Revise and resubmit, Econometrica

Sept. 2022 Draft

Workers' social identity affects their occupation, and therefore the structure and prosperity of the aggregate economy. We estimate a general equilibrium Roy model of this phenomenon in the Indian caste system, where work and identity are particularly intertwined. New data on occupation, wages, and caste’s traditional occupations and social status show that workers are over-represented in their traditional occupations and under-represented in socially higher or lower occupations. We consider counterfactuals removing castes' hierarchical and occupational links. Despite more efficient human capital allocation, aggregate output gains are small–in some counterfactuals negative–due to weaker caste networks and reduced learning across generations. 


Fairness in Incomplete Information Bargaining

with Bradley Larsen, Shengwu Li, J.J. Prescott, Bernardo Silveira, and Chuan Yu

Submitted

This paper documents a robust pattern from diverse sequential bargaining settings: agents favor offers that split the difference between the previous two offers. Our settings include price negotiations, insurance claims, trade tariffs, and even a TV game show. We argue that classical game theory cannot convincingly explain these findings. Instead, we propose a robust-inference argument under which the two last offers might bound potential surplus. Split-the-difference offers can then be viewed as a fair division. Consistent data patterns in each setting point to split-the-difference offers as a strong bargaining norm.

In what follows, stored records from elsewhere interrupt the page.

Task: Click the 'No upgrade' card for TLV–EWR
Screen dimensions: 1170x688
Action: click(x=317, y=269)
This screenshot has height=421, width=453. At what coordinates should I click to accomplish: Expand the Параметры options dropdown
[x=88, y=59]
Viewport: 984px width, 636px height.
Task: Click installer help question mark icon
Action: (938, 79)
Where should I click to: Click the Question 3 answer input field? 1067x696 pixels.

Dynamics of a Malthusian Economy: India in the Aftermath of the 1918 Influenza

with Dave Donaldson

Sept. 2021 Draft

The 1918 influenza epidemic struck India when the subcontinent was mired in its long-term Malthusian equilibrium of low population growth and stable per-capita con-sumption. Its terrible death toll left survivors with additional agricultural land, which we show they rapidly put to agricultural use with no decrease in yields. We explore the extent to which this increased per-capita wealth gave rise, over the ensuing decades, to heightened investments in both child quantity as well as child quality. Consistent with most Malthusian unified growth theories, we find that individuals in heavily affected districts had more children in the aftermath of the influenza. We also find that these children were taller and better educated. Our results suggest that the preference for child quality existed even in societies that appeared Malthusian both to contemporary observers and modern historians.

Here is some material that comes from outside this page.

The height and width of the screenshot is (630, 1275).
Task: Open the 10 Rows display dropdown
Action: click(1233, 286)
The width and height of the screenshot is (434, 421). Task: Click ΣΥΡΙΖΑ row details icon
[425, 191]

Chat Over Coffee? Diffusion of Agronomic Practices Through Information Networks in Rwanda

with Esther Duflo, Tavneet Suri, and Celine Zipfel

Sept. 2022 Draft

This paper studies the role of social learning in farmers’ adoption of agronomic practices, in the context of an RCT that trained farmers on coffee agronomy in Rwanda. While the program improved knowledge of all trained best practices and strengthened social networks, detailed tree audits reveal limited impacts on adoption. We find no evidence of diffusion through farmers’ networks; instead, control households experienced negative spillovers in high treatment concentration areas. These explain much of the 7% higher yields of treatment farmers compared to the control group at endline. Our results highlight the challenges of information diffusion in agricultural extension programs.

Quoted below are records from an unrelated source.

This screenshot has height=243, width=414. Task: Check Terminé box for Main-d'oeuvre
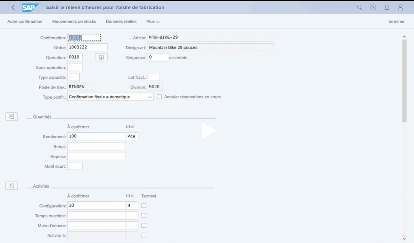click(x=144, y=225)
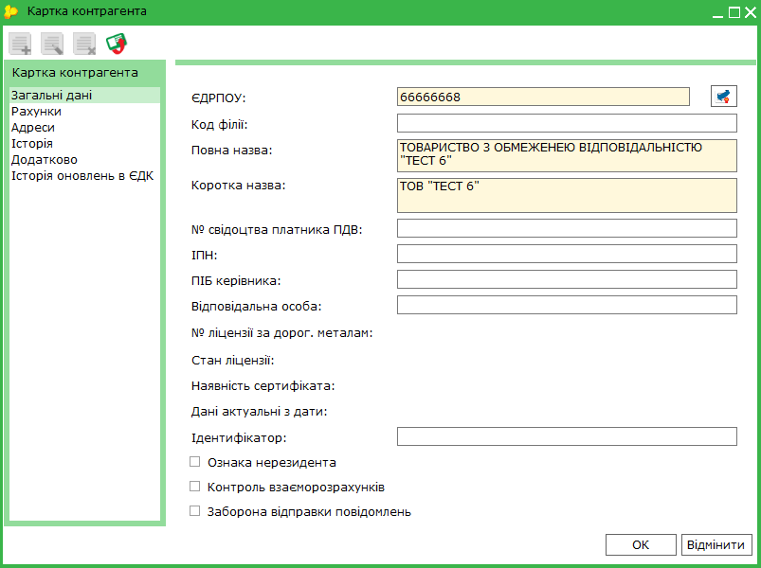Focus the Код філії input field

tap(567, 123)
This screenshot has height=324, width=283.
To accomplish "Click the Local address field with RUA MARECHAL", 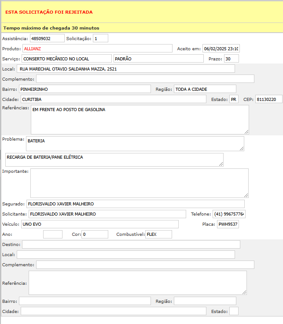I will click(x=126, y=69).
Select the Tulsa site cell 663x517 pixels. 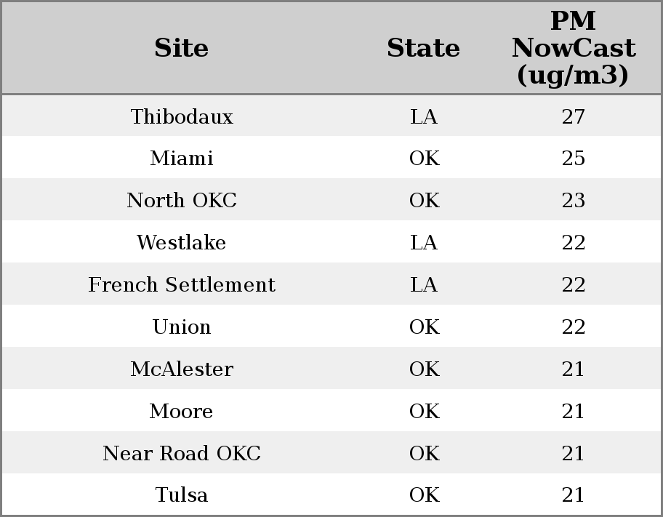pos(182,495)
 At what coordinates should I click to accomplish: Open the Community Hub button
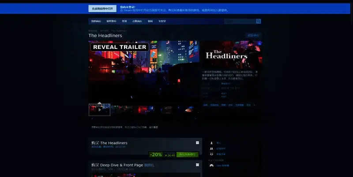pyautogui.click(x=253, y=35)
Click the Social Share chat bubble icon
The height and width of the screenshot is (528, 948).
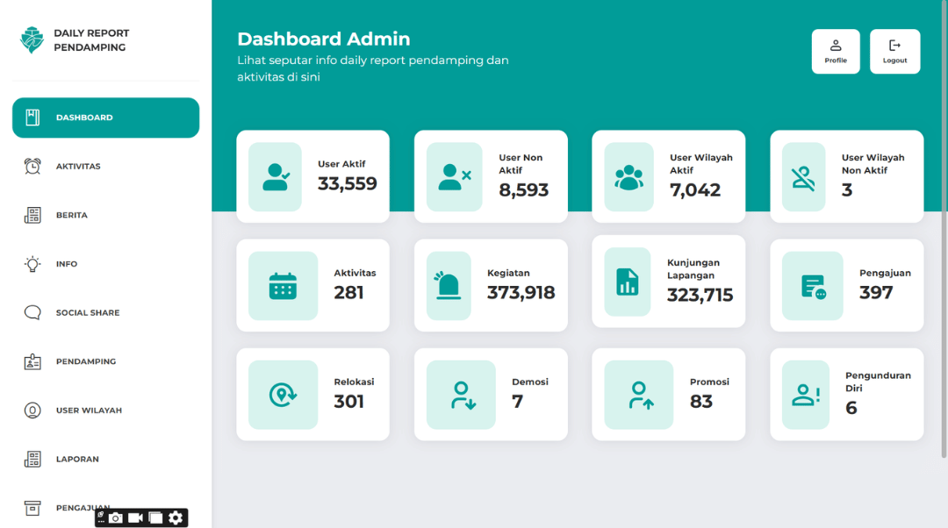pos(32,312)
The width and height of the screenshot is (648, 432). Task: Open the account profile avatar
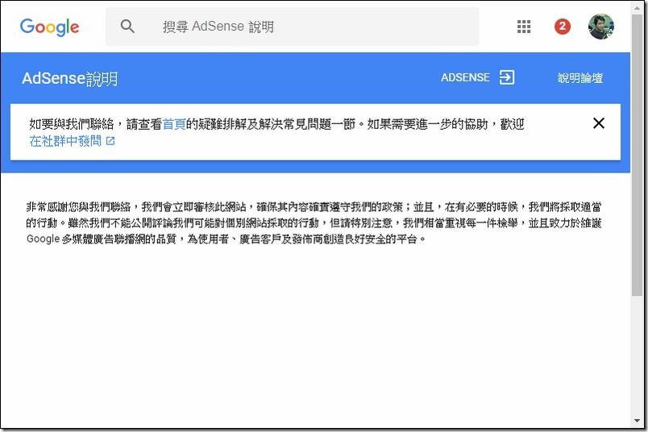(x=600, y=27)
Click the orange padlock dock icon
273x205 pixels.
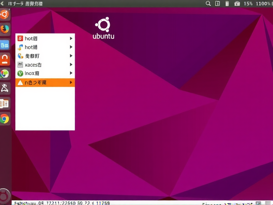point(5,59)
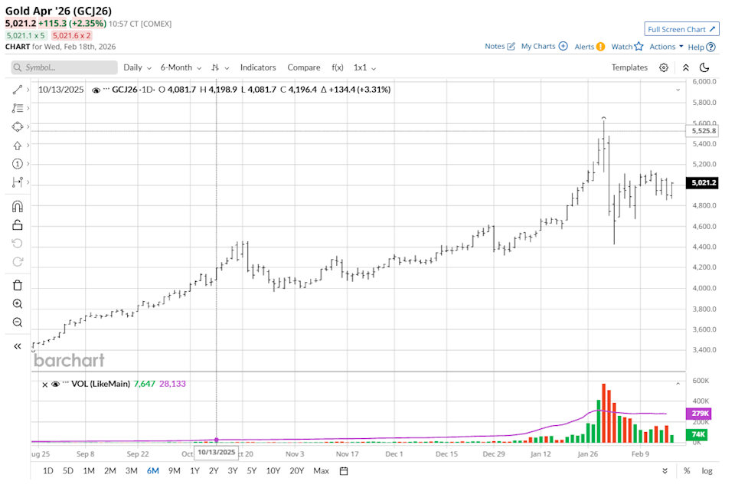Click the Full Screen Chart button

(x=681, y=29)
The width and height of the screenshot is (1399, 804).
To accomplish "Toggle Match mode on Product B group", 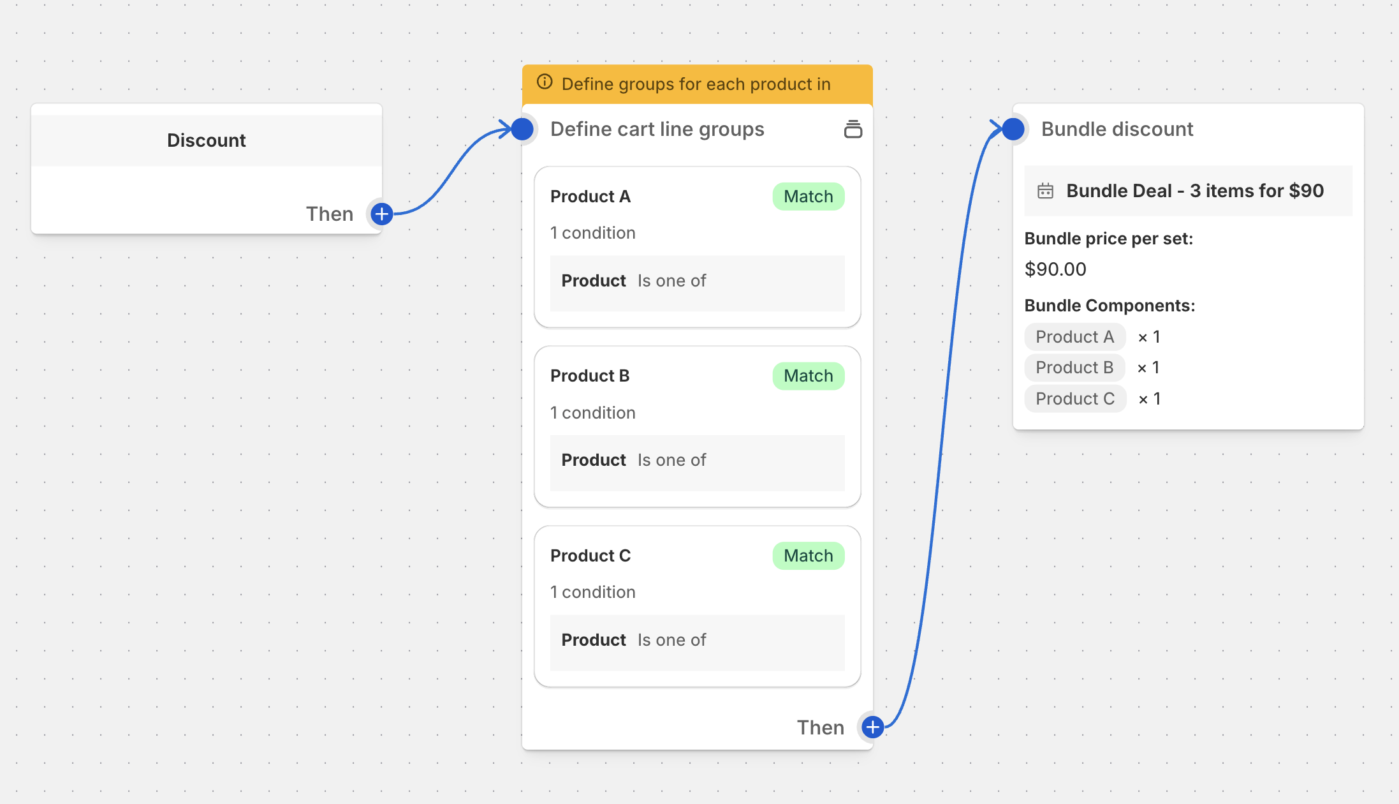I will pos(808,376).
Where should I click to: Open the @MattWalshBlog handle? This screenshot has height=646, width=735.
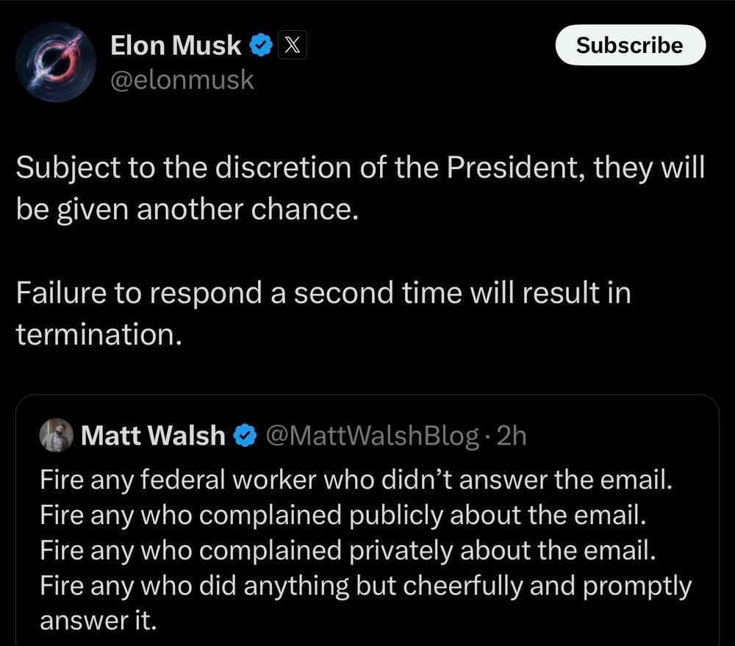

Bargaining and Welfare: A Dynamic Structural Analysis of the Autorickshaw Market

January 2017 Draft

Bargaining for retail goods is ubiquitous in developing countries, where traders spend substantial amounts of time haggling over purchases. Would welfare be higher if trade was conducted at fixed prices instead? The answer is theoretically ambiguous: if bargaining is a low cost form of price discrimination, it may lead to greater trade and welfare and even approximate the optimal incentive compatible outcome. However, if bargaining imposes large utility costs on the participants, then a fixed price may be preferable. I develop the tools to resolve this question, specifying a model of repeated trade with hidden valuations adapted to the context of bargaining, and developing a dynamic structural estimation technique to infer the underlying parameters of the market. I then apply these techniques to bargaining data I collected from the market for local autorickshaw transportation in Jaipur, India.